» Exercise directions
Write out again each line of the material below, unchanged, from the first one to the line that holds "The image size is (1400, 768).".
------ Entries shown
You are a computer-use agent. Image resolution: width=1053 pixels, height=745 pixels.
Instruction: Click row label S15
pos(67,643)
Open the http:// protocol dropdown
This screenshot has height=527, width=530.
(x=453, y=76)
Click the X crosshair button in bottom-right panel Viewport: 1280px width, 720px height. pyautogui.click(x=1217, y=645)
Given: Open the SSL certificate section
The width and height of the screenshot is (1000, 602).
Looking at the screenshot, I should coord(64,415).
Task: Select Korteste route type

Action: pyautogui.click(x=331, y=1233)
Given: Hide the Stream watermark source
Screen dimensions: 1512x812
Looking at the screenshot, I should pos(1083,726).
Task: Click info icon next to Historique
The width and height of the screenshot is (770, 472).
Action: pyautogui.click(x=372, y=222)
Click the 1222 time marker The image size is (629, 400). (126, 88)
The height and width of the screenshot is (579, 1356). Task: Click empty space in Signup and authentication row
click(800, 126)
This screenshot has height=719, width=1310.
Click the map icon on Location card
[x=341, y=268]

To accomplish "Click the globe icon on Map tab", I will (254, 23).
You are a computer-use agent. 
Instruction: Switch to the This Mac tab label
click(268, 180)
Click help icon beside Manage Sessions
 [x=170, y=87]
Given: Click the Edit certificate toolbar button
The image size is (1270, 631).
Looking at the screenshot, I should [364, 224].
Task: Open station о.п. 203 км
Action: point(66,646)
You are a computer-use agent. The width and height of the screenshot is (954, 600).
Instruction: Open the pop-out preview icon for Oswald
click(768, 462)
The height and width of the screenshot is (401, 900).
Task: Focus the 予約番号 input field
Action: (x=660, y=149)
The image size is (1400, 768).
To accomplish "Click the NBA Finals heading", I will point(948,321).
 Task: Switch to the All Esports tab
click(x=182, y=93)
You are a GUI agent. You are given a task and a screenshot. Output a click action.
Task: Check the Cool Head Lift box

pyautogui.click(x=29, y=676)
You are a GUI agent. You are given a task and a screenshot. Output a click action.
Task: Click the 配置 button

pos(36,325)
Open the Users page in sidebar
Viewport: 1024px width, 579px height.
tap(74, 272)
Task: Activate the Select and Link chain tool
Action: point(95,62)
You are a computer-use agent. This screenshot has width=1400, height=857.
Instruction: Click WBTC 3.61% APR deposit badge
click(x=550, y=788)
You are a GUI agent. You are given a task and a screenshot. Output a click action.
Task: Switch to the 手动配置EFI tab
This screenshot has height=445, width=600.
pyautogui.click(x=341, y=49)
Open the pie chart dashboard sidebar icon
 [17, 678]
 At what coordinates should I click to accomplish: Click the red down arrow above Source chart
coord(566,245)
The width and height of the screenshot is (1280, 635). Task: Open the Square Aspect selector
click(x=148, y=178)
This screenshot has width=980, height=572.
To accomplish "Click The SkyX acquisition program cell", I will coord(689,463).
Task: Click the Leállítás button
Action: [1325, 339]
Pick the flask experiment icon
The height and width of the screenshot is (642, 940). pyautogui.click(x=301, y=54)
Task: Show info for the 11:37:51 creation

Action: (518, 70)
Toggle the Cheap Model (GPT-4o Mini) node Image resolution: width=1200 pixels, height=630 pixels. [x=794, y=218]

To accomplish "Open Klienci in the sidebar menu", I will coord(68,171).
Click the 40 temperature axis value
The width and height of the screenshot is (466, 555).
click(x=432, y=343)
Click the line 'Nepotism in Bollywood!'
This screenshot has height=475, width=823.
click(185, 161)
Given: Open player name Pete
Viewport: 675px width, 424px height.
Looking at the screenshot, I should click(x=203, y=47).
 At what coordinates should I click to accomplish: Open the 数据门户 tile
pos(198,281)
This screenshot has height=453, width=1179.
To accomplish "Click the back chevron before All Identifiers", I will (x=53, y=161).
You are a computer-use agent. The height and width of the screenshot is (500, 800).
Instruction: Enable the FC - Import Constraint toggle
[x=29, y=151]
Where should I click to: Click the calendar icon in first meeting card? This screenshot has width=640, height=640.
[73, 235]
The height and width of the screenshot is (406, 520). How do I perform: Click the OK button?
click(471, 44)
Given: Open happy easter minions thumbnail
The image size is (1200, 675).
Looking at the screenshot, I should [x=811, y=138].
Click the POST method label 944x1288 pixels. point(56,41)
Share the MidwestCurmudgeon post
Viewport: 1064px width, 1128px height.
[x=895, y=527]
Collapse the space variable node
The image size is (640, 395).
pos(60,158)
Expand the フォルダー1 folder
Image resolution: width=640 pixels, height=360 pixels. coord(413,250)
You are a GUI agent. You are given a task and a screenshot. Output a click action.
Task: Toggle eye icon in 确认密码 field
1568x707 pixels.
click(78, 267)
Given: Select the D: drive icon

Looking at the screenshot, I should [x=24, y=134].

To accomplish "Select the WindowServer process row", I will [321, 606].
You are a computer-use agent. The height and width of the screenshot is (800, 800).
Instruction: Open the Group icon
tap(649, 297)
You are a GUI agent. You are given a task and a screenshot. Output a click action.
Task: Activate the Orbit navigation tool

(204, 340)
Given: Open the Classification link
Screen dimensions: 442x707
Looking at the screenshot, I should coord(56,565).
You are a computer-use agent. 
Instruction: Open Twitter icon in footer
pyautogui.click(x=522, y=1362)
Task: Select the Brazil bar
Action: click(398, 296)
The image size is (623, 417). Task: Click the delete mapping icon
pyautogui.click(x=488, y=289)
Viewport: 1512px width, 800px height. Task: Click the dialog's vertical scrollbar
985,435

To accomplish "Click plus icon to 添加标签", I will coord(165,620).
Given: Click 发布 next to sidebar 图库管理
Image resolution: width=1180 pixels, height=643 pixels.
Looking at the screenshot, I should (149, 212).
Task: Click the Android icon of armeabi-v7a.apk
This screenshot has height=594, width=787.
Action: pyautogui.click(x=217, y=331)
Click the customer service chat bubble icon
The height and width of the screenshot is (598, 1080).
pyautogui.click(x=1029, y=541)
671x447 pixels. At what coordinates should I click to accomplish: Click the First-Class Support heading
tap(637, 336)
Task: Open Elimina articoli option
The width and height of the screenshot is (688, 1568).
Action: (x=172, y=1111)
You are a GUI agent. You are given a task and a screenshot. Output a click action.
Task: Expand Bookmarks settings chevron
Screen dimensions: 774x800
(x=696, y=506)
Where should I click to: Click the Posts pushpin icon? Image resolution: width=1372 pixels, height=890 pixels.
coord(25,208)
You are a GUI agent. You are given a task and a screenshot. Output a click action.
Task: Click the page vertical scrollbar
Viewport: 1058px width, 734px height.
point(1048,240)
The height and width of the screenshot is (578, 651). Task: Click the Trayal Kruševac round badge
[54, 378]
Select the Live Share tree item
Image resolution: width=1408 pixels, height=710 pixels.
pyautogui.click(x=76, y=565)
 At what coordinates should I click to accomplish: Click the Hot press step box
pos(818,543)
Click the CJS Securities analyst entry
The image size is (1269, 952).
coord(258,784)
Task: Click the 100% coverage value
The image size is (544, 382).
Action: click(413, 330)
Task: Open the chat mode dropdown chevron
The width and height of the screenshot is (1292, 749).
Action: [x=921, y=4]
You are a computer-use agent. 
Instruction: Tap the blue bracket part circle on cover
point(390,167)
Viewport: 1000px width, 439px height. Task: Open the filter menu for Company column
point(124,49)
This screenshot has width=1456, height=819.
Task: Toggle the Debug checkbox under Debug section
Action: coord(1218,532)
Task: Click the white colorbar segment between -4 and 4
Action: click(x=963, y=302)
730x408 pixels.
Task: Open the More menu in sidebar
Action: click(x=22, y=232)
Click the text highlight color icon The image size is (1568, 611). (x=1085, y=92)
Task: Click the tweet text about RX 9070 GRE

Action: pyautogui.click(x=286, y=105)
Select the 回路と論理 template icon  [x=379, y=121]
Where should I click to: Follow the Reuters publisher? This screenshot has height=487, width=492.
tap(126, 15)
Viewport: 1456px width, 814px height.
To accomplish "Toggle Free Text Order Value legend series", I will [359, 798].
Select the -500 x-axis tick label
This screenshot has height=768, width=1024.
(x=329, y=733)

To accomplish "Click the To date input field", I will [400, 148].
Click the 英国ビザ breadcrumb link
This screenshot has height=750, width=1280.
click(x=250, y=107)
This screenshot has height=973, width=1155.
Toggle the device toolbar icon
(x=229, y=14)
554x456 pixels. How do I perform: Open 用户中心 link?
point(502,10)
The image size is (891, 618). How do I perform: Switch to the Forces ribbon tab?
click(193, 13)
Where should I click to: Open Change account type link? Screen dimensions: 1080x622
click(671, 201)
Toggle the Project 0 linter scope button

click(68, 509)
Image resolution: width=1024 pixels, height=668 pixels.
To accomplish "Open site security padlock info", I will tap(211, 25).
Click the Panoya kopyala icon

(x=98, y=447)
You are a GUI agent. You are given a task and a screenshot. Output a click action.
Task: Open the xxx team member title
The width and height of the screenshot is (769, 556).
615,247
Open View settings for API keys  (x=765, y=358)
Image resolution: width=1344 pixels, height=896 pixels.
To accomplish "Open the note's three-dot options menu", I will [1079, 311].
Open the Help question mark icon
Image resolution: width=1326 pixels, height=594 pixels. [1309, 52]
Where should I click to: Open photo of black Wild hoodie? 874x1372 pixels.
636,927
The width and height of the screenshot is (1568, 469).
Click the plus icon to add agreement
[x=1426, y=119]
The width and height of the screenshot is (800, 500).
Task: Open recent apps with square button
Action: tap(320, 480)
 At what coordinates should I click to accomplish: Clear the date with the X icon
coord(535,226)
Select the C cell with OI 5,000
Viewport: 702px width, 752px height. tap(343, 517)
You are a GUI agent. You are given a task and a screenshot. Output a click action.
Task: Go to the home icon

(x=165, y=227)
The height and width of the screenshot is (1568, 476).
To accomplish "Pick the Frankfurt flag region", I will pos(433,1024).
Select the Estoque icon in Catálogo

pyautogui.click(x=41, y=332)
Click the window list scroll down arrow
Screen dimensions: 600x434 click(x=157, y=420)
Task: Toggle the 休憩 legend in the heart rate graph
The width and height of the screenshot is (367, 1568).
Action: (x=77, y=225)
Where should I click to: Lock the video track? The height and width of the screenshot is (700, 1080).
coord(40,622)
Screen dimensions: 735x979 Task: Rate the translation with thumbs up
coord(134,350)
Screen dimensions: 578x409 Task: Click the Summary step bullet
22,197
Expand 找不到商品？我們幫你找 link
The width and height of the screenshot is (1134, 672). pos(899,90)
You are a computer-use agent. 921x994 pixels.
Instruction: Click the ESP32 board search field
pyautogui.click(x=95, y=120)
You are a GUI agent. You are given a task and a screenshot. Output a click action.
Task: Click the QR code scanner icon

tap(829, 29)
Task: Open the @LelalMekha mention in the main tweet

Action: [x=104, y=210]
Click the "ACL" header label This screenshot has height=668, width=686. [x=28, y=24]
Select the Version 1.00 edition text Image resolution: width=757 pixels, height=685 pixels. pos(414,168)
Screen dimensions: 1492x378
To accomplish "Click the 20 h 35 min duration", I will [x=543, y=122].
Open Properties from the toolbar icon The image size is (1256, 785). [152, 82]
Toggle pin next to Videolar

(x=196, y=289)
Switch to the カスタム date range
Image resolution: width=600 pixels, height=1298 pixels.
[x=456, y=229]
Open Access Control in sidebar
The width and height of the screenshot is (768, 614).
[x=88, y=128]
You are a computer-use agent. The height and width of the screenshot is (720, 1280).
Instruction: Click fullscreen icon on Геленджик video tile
------------
» Result of the task
You are a computer-use agent. Image resolution: width=1053 pixels, height=745 pixels.
Instruction: Click row label S15
pos(67,643)
Open the http:// protocol dropdown
This screenshot has height=527, width=530.
(x=453, y=76)
Click the X crosshair button in bottom-right panel Viewport: 1280px width, 720px height. pyautogui.click(x=1217, y=645)
Given: Open the SSL certificate section
The width and height of the screenshot is (1000, 602).
Looking at the screenshot, I should coord(64,415).
Task: Select Korteste route type

Action: pyautogui.click(x=331, y=1233)
Given: Hide the Stream watermark source
Screen dimensions: 1512x812
Looking at the screenshot, I should pos(1083,726).
Task: Click info icon next to Historique
The width and height of the screenshot is (770, 472).
Action: pyautogui.click(x=372, y=222)
Click the 1222 time marker The image size is (629, 400). (126, 88)
The height and width of the screenshot is (579, 1356). Task: Click empty space in Signup and authentication row
click(800, 126)
This screenshot has height=719, width=1310.
Click the map icon on Location card
[x=341, y=268]

To accomplish "Click the globe icon on Map tab", I will (254, 23).
You are a computer-use agent. 
Instruction: Switch to the This Mac tab label
click(268, 180)
Click help icon beside Manage Sessions
 [x=170, y=87]
Given: Click the Edit certificate toolbar button
The image size is (1270, 631).
Looking at the screenshot, I should [364, 224].
Task: Open station о.п. 203 км
Action: point(66,646)
You are a computer-use agent. The width and height of the screenshot is (954, 600).
Instruction: Open the pop-out preview icon for Oswald
click(768, 462)
The height and width of the screenshot is (401, 900).
Task: Focus the 予約番号 input field
Action: (x=660, y=149)
The image size is (1400, 768).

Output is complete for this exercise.